Required action
Scan the records for lines with the word "will", and copy every such line.

- Opening Delimiter -

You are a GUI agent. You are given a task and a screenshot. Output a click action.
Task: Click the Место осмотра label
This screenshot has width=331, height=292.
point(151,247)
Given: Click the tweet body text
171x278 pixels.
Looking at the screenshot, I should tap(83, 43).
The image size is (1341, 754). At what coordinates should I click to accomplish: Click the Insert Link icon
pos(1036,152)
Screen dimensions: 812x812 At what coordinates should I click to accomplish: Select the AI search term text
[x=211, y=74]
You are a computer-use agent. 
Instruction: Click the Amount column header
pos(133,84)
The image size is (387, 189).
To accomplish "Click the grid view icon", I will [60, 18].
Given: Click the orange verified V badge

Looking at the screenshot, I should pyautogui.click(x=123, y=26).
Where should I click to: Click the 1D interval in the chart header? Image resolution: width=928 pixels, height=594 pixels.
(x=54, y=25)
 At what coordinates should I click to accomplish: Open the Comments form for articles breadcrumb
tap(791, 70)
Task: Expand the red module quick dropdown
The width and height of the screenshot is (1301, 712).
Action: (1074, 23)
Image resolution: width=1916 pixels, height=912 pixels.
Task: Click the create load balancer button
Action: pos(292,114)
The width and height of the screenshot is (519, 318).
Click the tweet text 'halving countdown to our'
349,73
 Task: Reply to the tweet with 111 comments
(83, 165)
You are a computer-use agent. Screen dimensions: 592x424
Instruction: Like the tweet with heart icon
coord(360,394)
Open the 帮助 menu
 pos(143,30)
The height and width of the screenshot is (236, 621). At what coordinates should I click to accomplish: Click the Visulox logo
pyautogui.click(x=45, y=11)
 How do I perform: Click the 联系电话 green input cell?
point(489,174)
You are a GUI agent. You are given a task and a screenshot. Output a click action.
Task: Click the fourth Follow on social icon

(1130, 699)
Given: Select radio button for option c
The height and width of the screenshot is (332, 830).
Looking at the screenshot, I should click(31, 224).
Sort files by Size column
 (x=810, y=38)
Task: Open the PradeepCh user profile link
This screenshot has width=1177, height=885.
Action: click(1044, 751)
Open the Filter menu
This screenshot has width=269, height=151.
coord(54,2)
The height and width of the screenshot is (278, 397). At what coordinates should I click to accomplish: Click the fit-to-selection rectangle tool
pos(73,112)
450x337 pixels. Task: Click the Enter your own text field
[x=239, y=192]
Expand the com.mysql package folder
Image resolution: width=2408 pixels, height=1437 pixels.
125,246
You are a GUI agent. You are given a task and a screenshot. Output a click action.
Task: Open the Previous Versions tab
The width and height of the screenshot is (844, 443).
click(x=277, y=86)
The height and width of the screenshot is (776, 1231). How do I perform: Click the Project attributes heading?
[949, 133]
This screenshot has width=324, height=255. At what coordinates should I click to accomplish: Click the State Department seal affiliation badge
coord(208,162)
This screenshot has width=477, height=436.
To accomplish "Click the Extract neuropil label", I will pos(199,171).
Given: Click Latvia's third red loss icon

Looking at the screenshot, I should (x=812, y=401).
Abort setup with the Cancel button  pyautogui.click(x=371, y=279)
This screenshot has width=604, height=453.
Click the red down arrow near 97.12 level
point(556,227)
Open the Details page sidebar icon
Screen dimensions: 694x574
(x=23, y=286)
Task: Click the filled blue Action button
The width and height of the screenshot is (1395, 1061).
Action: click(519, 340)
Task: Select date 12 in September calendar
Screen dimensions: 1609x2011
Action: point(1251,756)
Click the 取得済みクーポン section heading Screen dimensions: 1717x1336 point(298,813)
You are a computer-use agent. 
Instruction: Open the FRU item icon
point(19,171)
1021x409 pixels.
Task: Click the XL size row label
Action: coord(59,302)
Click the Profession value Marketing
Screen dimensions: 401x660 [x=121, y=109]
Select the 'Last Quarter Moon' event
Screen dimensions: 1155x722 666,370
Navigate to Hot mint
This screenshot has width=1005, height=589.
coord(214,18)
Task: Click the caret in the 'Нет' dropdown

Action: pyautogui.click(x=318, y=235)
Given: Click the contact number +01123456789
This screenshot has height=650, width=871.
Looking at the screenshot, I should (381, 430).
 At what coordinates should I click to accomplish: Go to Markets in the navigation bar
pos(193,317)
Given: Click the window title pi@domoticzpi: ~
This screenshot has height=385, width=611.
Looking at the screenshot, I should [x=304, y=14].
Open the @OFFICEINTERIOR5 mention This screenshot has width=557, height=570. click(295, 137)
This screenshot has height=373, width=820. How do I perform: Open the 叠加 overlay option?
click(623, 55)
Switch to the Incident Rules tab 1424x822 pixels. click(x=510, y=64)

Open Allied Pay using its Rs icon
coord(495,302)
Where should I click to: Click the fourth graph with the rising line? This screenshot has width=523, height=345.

- Closing Delimiter -

Result of this task
To accomplish "Click the grid view icon", I will [60, 18].
To accomplish "Click the Extract neuropil label", I will pos(199,171).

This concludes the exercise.